Records on where items appear
────────────────────

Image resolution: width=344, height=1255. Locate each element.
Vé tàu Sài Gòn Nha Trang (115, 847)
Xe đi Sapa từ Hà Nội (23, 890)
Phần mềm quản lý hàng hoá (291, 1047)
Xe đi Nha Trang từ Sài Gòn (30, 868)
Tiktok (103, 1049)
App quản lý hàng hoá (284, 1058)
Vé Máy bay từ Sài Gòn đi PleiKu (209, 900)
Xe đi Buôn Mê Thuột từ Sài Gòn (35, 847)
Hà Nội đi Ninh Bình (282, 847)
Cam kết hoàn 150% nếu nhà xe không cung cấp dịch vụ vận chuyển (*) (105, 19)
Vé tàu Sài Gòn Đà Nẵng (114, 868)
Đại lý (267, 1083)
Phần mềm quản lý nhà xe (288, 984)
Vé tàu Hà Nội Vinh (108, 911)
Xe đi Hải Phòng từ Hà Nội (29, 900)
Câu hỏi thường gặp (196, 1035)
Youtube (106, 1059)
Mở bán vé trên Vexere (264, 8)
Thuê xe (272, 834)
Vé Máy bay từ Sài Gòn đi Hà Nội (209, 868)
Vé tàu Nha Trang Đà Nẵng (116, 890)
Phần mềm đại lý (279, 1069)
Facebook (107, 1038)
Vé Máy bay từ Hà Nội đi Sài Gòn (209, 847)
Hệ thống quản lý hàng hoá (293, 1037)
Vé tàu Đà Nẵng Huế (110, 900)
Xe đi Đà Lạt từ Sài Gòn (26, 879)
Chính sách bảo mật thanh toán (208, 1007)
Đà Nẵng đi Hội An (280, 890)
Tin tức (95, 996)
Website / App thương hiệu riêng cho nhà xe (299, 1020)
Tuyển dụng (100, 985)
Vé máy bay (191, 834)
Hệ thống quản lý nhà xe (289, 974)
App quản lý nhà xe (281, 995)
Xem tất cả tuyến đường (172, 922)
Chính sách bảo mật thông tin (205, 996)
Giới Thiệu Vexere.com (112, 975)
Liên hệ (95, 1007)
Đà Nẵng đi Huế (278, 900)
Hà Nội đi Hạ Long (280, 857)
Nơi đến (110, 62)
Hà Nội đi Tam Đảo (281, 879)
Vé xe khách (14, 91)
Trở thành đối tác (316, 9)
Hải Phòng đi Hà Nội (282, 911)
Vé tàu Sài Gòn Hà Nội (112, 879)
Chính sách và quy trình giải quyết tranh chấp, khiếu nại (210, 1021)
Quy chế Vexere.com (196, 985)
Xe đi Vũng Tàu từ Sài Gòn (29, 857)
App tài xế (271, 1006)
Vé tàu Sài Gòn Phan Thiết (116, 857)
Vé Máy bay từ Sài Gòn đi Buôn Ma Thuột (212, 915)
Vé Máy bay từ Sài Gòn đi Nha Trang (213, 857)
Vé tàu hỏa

────────────────────

**Problem statement**
Starting at the first line of the records and ending at the line that contains "Vé Máy bay từ Sài Gòn đi PleiKu (209, 900)", including both, write those lines out again with their requests, and multiply every coordinate in the answers by 2.25, rounding to whole numbers with halves rounded up. Leave all other numbers unchanged.

**Full answer**
Image resolution: width=344, height=1255. Locate each element.
Vé tàu Sài Gòn Nha Trang (259, 1906)
Xe đi Sapa từ Hà Nội (52, 2003)
Phần mềm quản lý hàng hoá (655, 2356)
Xe đi Nha Trang từ Sài Gòn (68, 1953)
Tiktok (232, 2360)
App quản lý hàng hoá (639, 2381)
Vé Máy bay từ Sài Gòn đi PleiKu (470, 2025)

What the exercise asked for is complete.